- [PROBLEM DETAILS]: Return every record verbatim.

+ + + +

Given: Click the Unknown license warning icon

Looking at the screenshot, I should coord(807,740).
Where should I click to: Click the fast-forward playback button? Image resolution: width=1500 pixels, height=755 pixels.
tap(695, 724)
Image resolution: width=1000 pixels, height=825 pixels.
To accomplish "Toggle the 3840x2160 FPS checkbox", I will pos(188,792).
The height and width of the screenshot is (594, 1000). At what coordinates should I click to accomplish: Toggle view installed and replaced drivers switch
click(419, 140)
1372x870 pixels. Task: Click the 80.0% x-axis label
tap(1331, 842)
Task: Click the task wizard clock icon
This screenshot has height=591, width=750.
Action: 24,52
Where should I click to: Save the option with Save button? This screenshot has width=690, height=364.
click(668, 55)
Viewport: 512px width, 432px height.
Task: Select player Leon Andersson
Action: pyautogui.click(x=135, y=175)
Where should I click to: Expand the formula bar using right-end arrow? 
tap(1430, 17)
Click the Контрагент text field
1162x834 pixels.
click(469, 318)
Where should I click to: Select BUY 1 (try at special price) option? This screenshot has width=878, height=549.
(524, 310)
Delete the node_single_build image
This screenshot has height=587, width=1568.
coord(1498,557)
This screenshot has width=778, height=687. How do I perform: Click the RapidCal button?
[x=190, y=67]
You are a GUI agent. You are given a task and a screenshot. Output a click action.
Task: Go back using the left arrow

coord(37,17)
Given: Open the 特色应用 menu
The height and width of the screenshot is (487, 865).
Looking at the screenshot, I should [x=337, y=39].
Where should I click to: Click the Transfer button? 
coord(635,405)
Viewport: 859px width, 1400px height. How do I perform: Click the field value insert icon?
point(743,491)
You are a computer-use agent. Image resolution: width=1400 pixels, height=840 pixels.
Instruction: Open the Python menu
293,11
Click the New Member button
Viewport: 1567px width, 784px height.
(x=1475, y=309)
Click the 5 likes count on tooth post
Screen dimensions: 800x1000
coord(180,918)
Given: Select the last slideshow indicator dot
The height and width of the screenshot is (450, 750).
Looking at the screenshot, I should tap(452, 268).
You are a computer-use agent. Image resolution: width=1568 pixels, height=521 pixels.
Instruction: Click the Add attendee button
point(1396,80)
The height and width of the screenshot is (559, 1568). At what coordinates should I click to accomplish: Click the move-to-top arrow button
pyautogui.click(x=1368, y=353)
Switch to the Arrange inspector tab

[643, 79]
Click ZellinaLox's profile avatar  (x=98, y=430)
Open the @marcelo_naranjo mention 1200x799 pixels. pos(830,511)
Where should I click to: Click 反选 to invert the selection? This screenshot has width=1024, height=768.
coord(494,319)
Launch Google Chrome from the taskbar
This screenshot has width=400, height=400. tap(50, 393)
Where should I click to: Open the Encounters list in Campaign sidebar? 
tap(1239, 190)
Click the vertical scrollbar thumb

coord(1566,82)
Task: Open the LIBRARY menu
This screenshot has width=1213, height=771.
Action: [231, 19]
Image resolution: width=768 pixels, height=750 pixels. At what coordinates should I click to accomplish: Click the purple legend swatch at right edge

+ + + +

- [THE COMPLETED TASK]:
Given: Click the Unknown license warning icon

Looking at the screenshot, I should coord(807,740).
Where should I click to: Click the fast-forward playback button? Image resolution: width=1500 pixels, height=755 pixels.
tap(695, 724)
Image resolution: width=1000 pixels, height=825 pixels.
To accomplish "Toggle the 3840x2160 FPS checkbox", I will pos(188,792).
The height and width of the screenshot is (594, 1000). At what coordinates should I click to accomplish: Toggle view installed and replaced drivers switch
click(419, 140)
1372x870 pixels. Task: Click the 80.0% x-axis label
tap(1331, 842)
Task: Click the task wizard clock icon
This screenshot has height=591, width=750.
Action: 24,52
Where should I click to: Save the option with Save button? This screenshot has width=690, height=364.
click(668, 55)
Viewport: 512px width, 432px height.
Task: Select player Leon Andersson
Action: pyautogui.click(x=135, y=175)
Where should I click to: Expand the formula bar using right-end arrow? 
tap(1430, 17)
Click the Контрагент text field
1162x834 pixels.
click(469, 318)
Where should I click to: Select BUY 1 (try at special price) option? This screenshot has width=878, height=549.
(524, 310)
Delete the node_single_build image
This screenshot has height=587, width=1568.
coord(1498,557)
This screenshot has width=778, height=687. How do I perform: Click the RapidCal button?
[x=190, y=67]
You are a GUI agent. You are given a task and a screenshot. Output a click action.
Task: Go back using the left arrow

coord(37,17)
Given: Open the 特色应用 menu
The height and width of the screenshot is (487, 865).
Looking at the screenshot, I should [x=337, y=39].
Where should I click to: Click the Transfer button? 
coord(635,405)
Viewport: 859px width, 1400px height. How do I perform: Click the field value insert icon?
point(743,491)
You are a computer-use agent. Image resolution: width=1400 pixels, height=840 pixels.
Instruction: Open the Python menu
293,11
Click the New Member button
Viewport: 1567px width, 784px height.
(x=1475, y=309)
Click the 5 likes count on tooth post
Screen dimensions: 800x1000
coord(180,918)
Given: Select the last slideshow indicator dot
The height and width of the screenshot is (450, 750).
Looking at the screenshot, I should tap(452, 268).
You are a computer-use agent. Image resolution: width=1568 pixels, height=521 pixels.
Instruction: Click the Add attendee button
point(1396,80)
The height and width of the screenshot is (559, 1568). At what coordinates should I click to accomplish: Click the move-to-top arrow button
pyautogui.click(x=1368, y=353)
Switch to the Arrange inspector tab

[643, 79]
Click ZellinaLox's profile avatar  (x=98, y=430)
Open the @marcelo_naranjo mention 1200x799 pixels. pos(830,511)
Where should I click to: Click 反选 to invert the selection? This screenshot has width=1024, height=768.
coord(494,319)
Launch Google Chrome from the taskbar
This screenshot has width=400, height=400. tap(50, 393)
Where should I click to: Open the Encounters list in Campaign sidebar? 
tap(1239, 190)
Click the vertical scrollbar thumb

coord(1566,82)
Task: Open the LIBRARY menu
This screenshot has width=1213, height=771.
Action: [231, 19]
Image resolution: width=768 pixels, height=750 pixels. At what coordinates should I click to accomplish: Click the purple legend swatch at right edge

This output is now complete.